+++ Entries supplied +++
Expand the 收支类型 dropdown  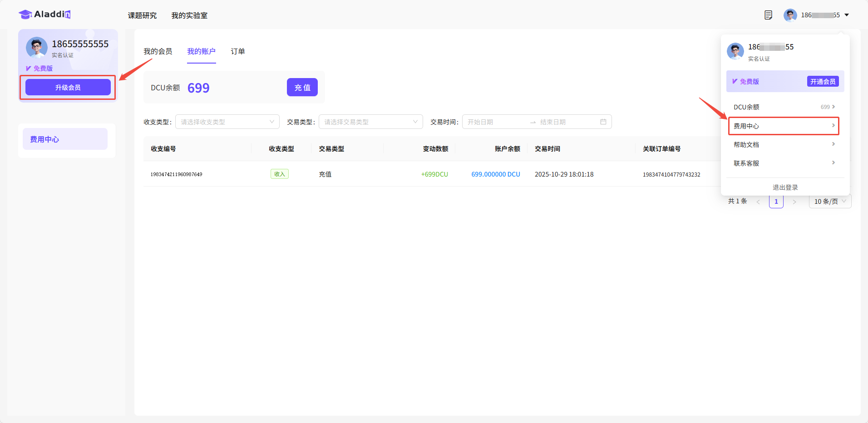tap(227, 122)
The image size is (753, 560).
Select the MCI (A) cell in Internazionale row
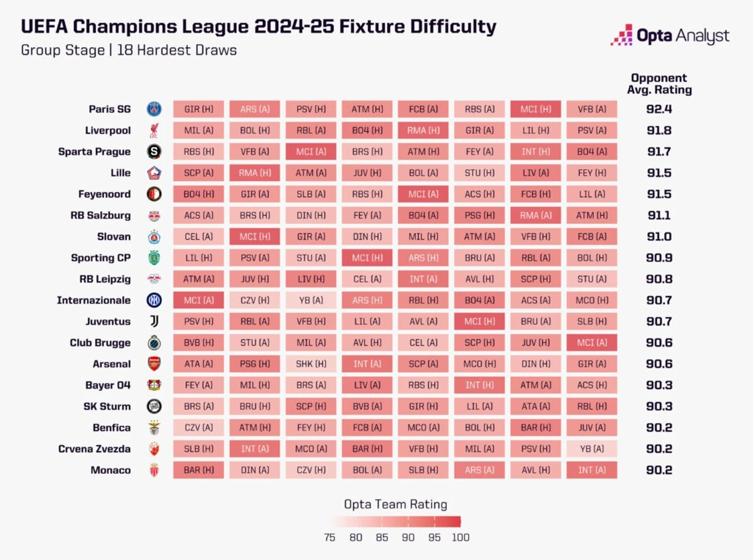click(x=199, y=300)
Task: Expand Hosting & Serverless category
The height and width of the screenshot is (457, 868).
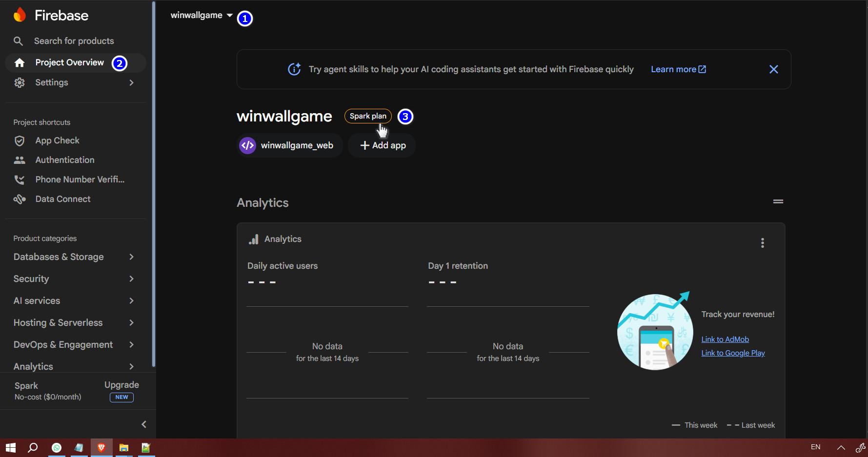Action: (73, 323)
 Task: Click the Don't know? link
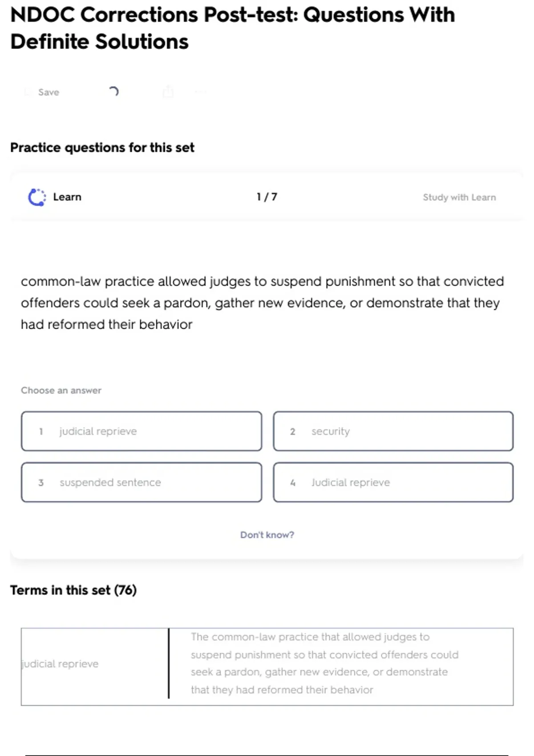click(267, 535)
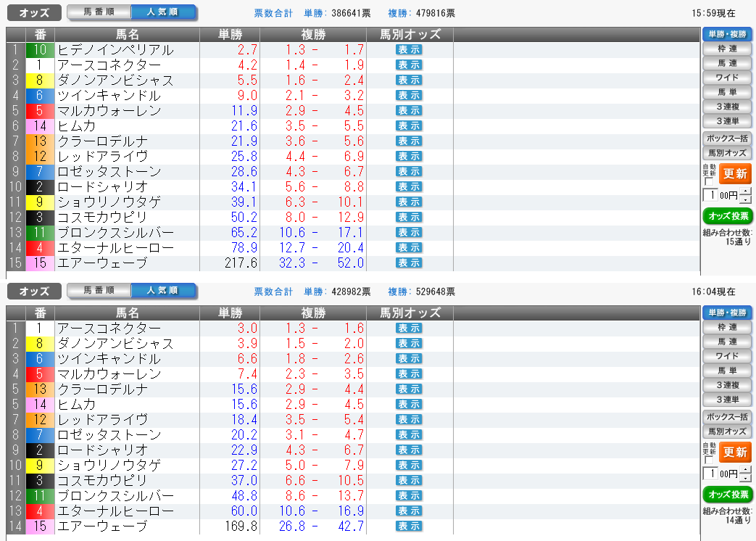The image size is (756, 541).
Task: Click 表示 for エアーウェーブ in the 15:59 panel
Action: tap(409, 263)
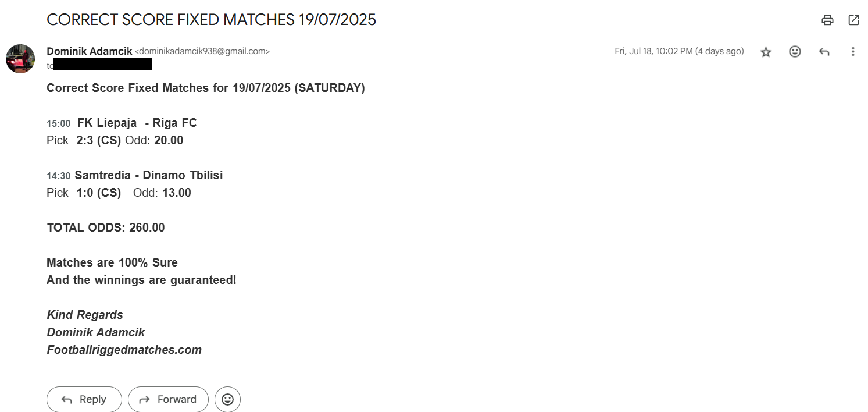
Task: Open the emoji reaction picker beside Forward
Action: pyautogui.click(x=227, y=399)
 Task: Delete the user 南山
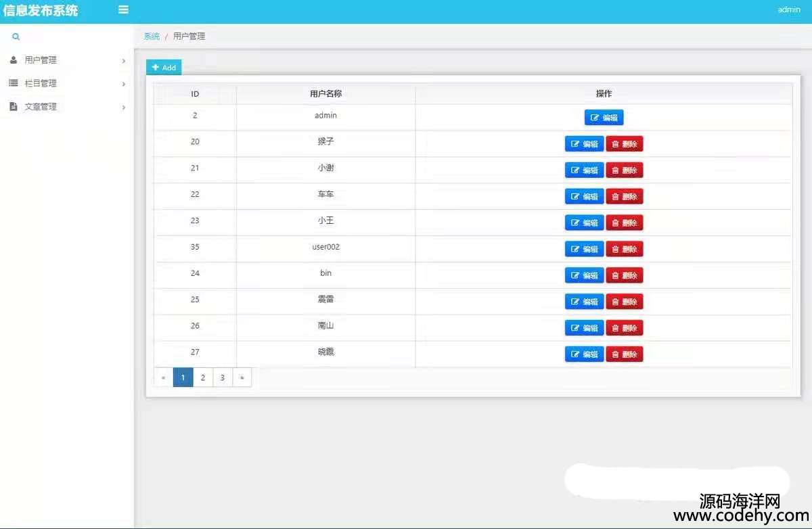624,328
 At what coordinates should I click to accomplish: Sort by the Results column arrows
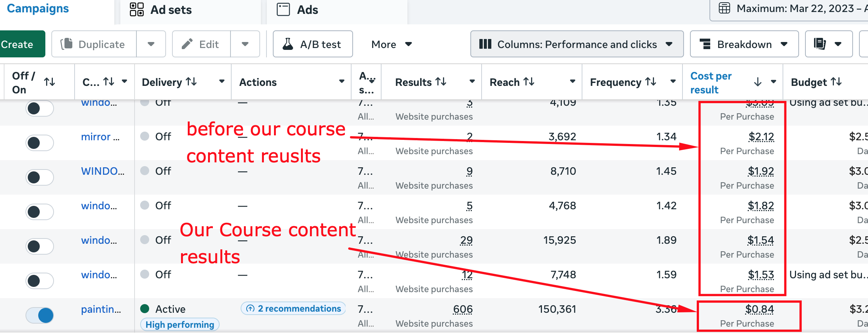pos(441,82)
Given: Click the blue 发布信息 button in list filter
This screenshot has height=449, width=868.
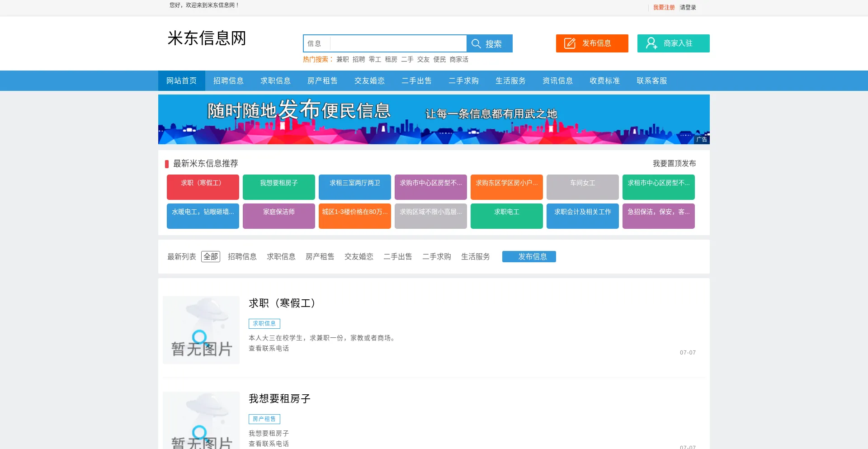Looking at the screenshot, I should pos(529,256).
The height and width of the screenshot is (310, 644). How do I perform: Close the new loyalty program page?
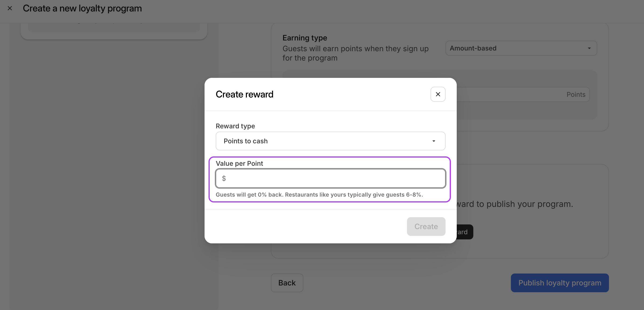click(10, 8)
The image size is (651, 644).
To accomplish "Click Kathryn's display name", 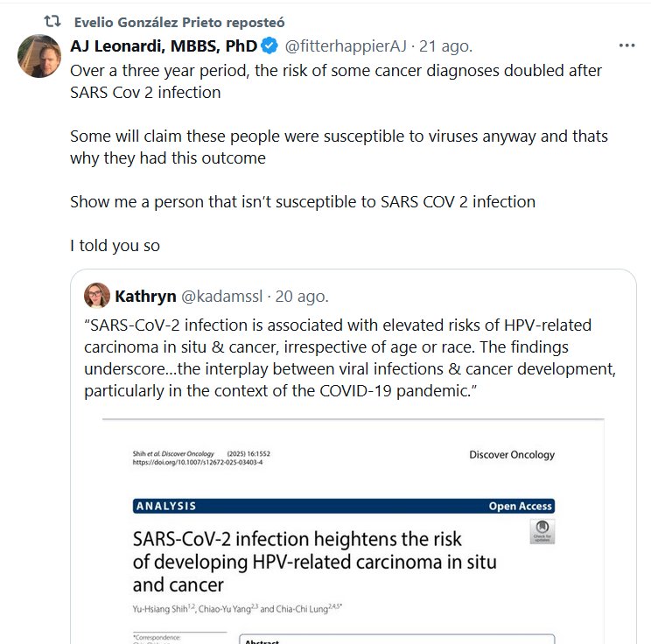I will [145, 296].
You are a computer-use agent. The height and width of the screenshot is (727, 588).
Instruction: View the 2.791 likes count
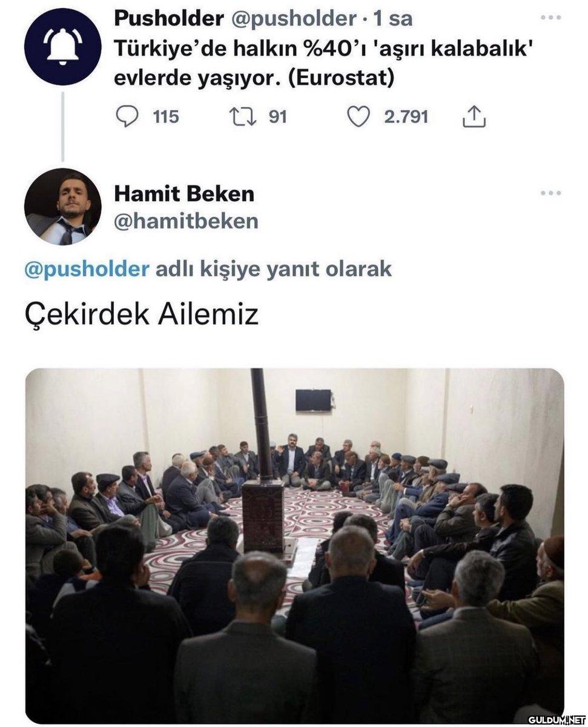(406, 116)
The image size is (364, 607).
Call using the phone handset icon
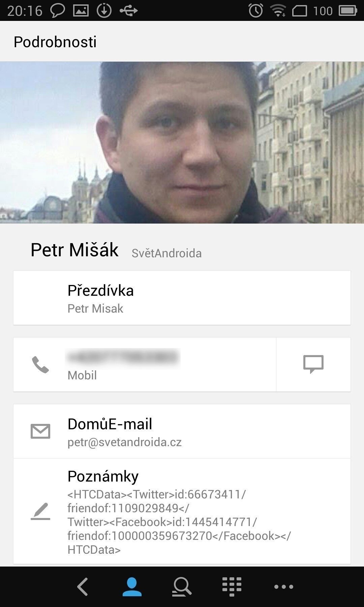coord(40,365)
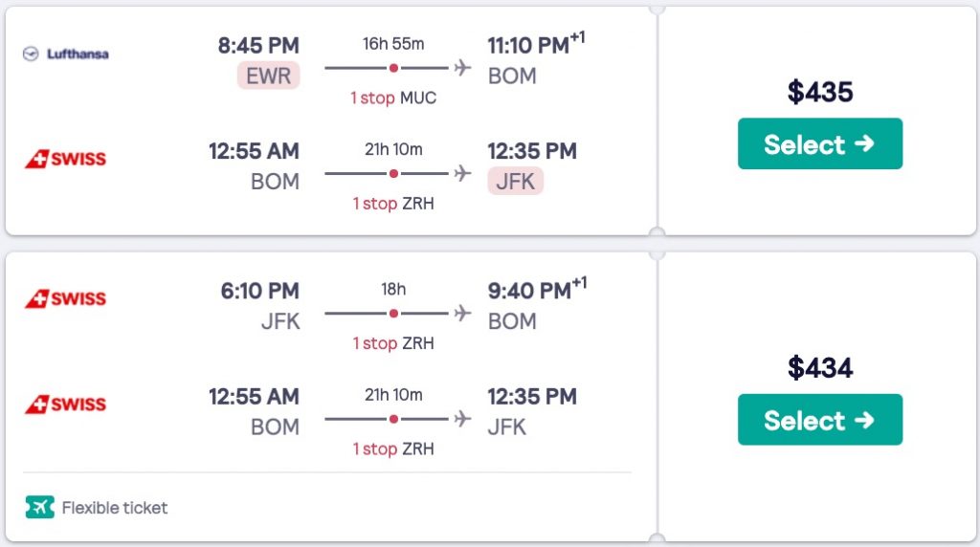Viewport: 980px width, 547px height.
Task: Click the red stop dot on the MUC route
Action: click(393, 68)
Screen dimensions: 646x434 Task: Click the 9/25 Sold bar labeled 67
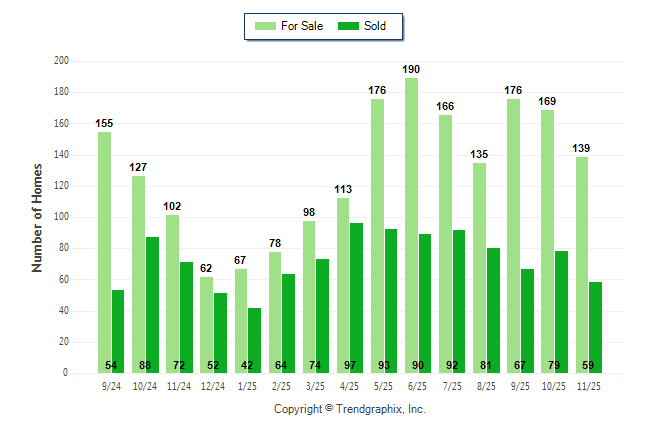click(527, 320)
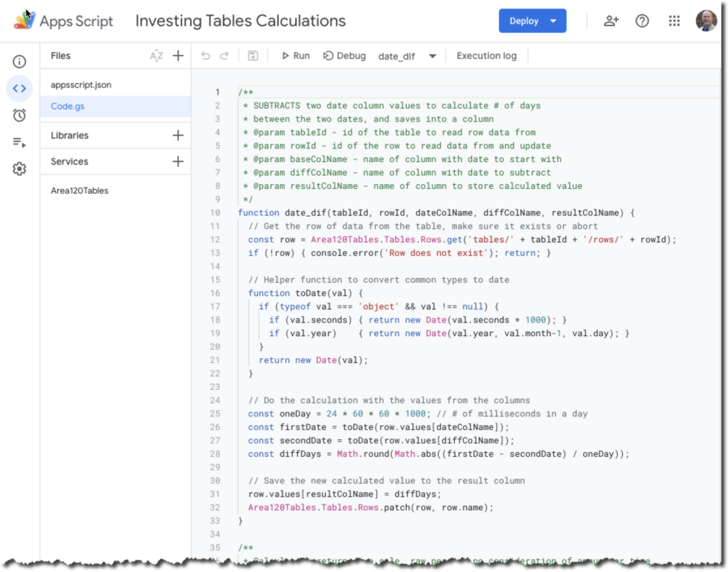Open the Overview info icon in sidebar
The width and height of the screenshot is (728, 572).
tap(19, 62)
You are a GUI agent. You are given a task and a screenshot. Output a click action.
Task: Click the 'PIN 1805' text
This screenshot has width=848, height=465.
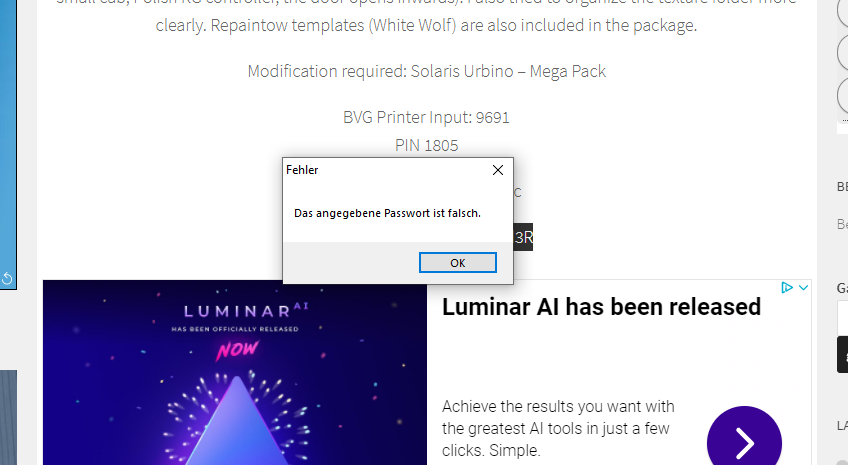(x=426, y=145)
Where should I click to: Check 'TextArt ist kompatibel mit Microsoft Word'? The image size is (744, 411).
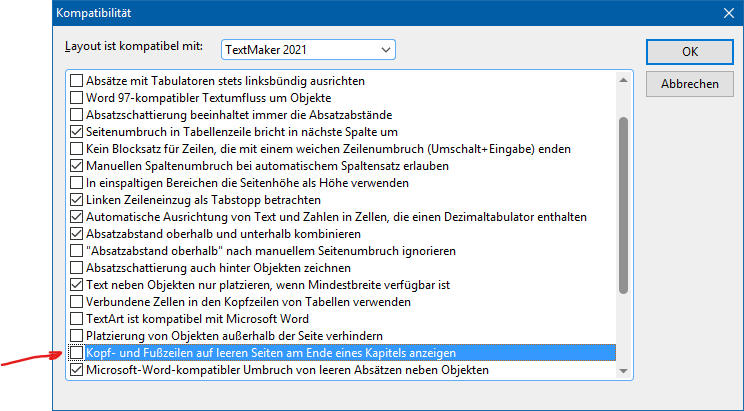click(x=76, y=318)
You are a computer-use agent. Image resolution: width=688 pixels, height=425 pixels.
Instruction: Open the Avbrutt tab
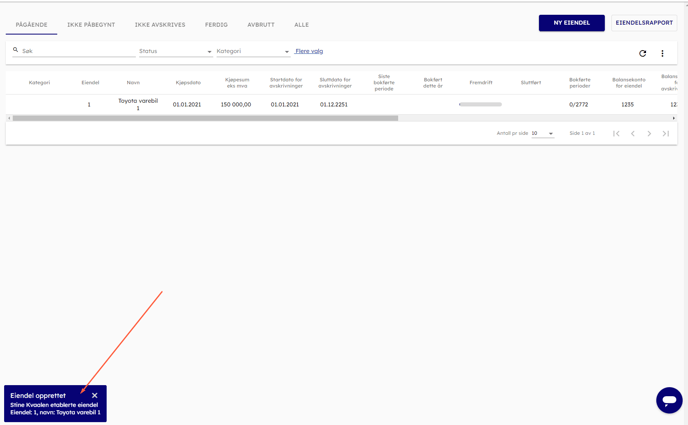point(261,24)
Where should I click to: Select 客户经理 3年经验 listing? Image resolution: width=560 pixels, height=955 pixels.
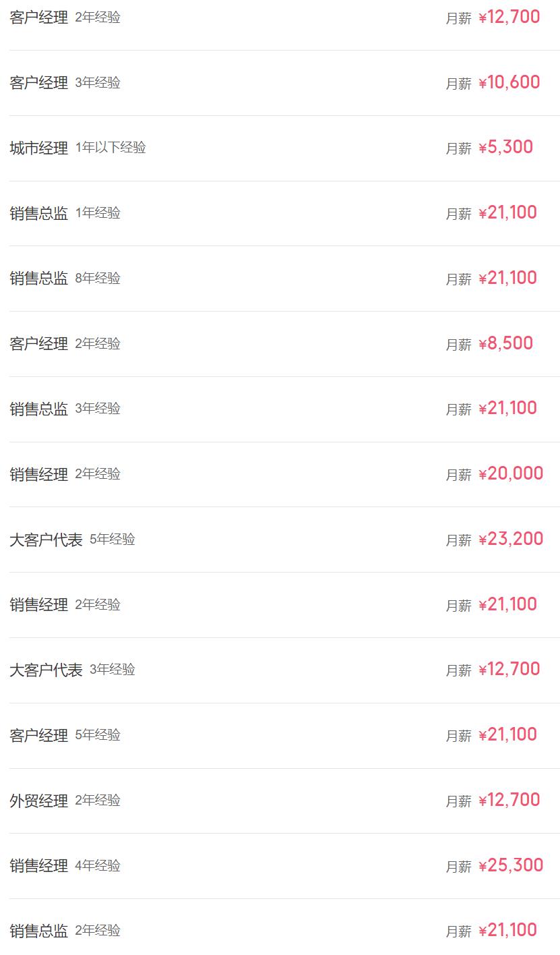click(39, 83)
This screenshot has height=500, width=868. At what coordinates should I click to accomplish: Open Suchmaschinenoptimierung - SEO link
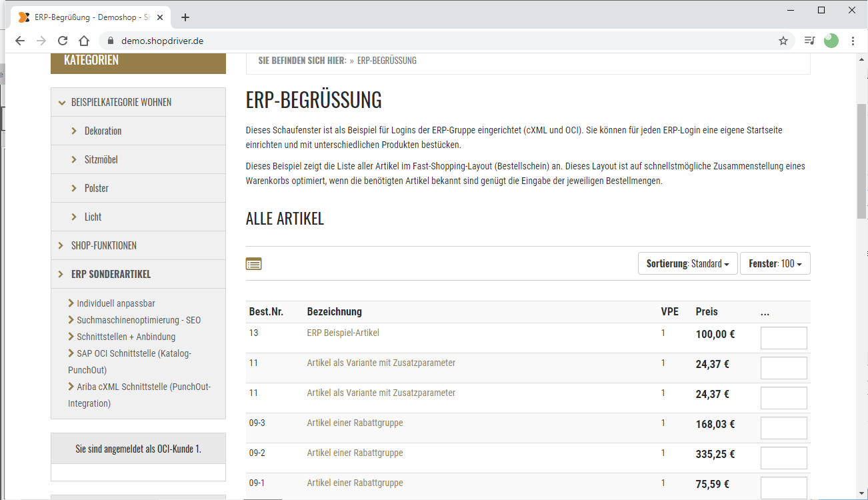point(138,320)
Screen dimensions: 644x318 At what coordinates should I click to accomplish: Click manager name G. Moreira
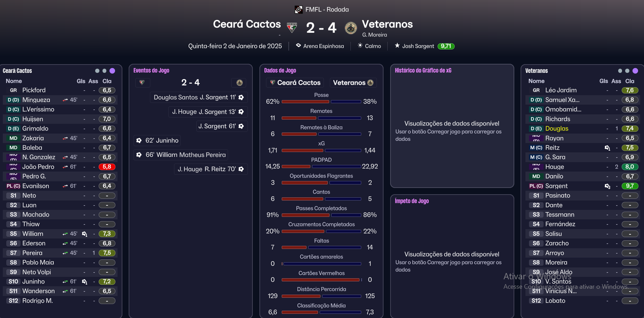point(374,35)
+++
● Description of the task: Please return only the lines from the one holding "Task: Click the 'PIN 1805' text" through the end of the data, both ends included; do not copy any pictures.

● Problem solution:
Task: Click the 'PIN 1805' text
This screenshot has width=848, height=465.
(x=426, y=145)
Where should I click to: Check 'TextArt ist kompatibel mit Microsoft Word'? The image size is (744, 411).
click(x=76, y=318)
You are a computer-use agent. Image resolution: width=688 pixels, height=425 pixels.
Instruction: Open the Avbrutt tab
point(261,24)
Where should I click to: Select 客户经理 3年经验 listing? Image resolution: width=560 pixels, height=955 pixels.
click(39, 83)
This screenshot has height=500, width=868. At what coordinates should I click to accomplish: Open Suchmaschinenoptimierung - SEO link
point(138,320)
Screen dimensions: 644x318 At what coordinates should I click to accomplish: Click manager name G. Moreira
point(374,35)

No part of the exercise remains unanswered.